SET PROBLEM A ::
From the Workday case study, copy word for word the part that begins with the words containing "See how Workday" and ends with "and cloud provider.".
SET PROBLEM B ::
List every measure the Workday case study says is needed to control and secure traffic that handles customer data.

TEXT EXTRACT ::

Case Study

Workday's multi-cloud network fabric with Consul & Vault

Published 7:00 AM UTC Nov 04, 2021

See how Workday built a global service mesh of multiple customer datacenters using HashiCorp Consul and Vault.

»Transcript

Hi, everyone. My name is Daniele Vazzola. I'm a principal infrastructure engineer at Workday. My team and the infrastructure organization take care of running the Workday application in our datacenters and cloud provider.

Workday is a leading provider of enterprise applications for finance and human resources. We serve more than 55 million workers and over 9,000 customers across the globe. The Workday application is deployed in a number of datacenters, a few on-premises and a few on public cloud.

My team takes care of connecting all those datacenters, making sure that our developers have a seamless experience when they try to connect to their upstream independencies or move data between different locations.

As you know, networking is art. There's no one size that can fit all requirements. Different applications need different kinds of connections, and it's not easy to ensure proper, secure connectivity between different datacenters. We need to have proper encryption, and we need to install firewalls and different controls, from the physical layer up to the application layer, to make sure we can control and secure traffic that is handling customer data.

»Multi-Cloud Challenges

When you move to multi-cloud, the challenges get harder. There's different technology available in different cloud providers. They all offer products to connect your datacenter to their network, but then when you want to connect multiple datacenters to multiple networks across different cloud providers, there's no solution that works across the board.

The IPv4 private address space is just not enough. When you look at it, 18 million seems like a lot, but they're not. You start fragmenting the network. And before you know it, you end up with a lot that cannot be routed across cloud providers.

And IPv6 is just not an option. The support in public clouds is not yet at the level where you can use IPv6, only networks. And so the sooner you realize that you cannot have a flat network, the better.

We tried to see if there was a common layer where we could hide all the different cloud provider datacenter differences and give our service team that nice flat network that they like to use.

ENTRIES PROVIDED ::

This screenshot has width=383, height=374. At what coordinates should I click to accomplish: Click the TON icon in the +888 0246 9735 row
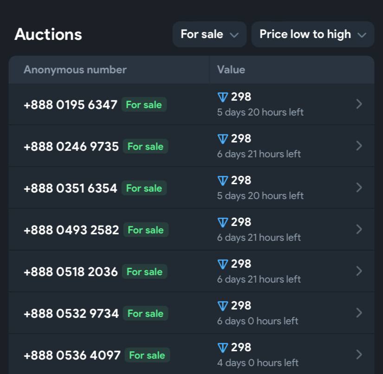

* * *

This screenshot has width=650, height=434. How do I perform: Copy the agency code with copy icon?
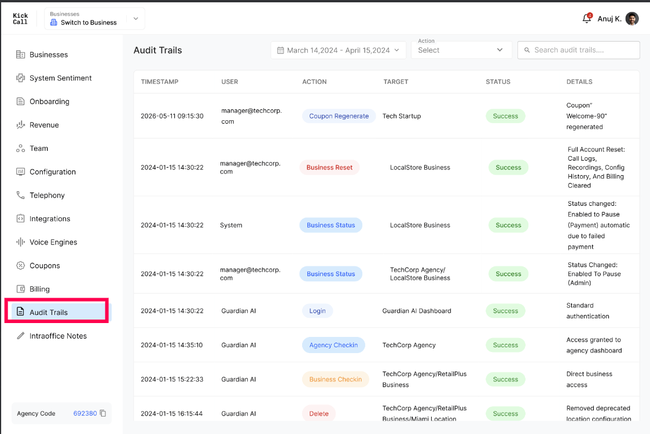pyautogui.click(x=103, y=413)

==

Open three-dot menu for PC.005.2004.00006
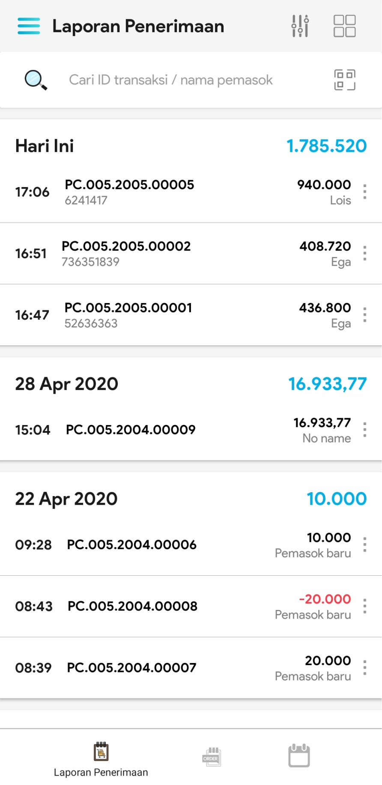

RIGHT ANSWER A ::
See how Workday built a global service mesh of multiple customer datacenters using HashiCorp Consul and Vault.

»Transcript

Hi, everyone. My name is Daniele Vazzola. I'm a principal infrastructure engineer at Workday. My team and the infrastructure organization take care of running the Workday application in our datacenters and cloud provider.

RIGHT ANSWER B ::
- Proper encryption
- Firewalls
- Different controls, from the physical layer up to the application layer